── Records for this task

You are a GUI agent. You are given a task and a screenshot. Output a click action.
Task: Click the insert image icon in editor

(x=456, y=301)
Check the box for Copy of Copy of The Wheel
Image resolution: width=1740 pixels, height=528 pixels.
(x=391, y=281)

────

> **The request**: Could you rewrite these lines of the listing as a numbered list, leaving out any blank lines?

> **Output**:
1. You are a GUI agent. You are given a task and a screenshot. Output a click action.
2. Task: Click the insert image icon in editor
3. (x=456, y=301)
4. Check the box for Copy of Copy of The Wheel
5. Image resolution: width=1740 pixels, height=528 pixels.
6. (x=391, y=281)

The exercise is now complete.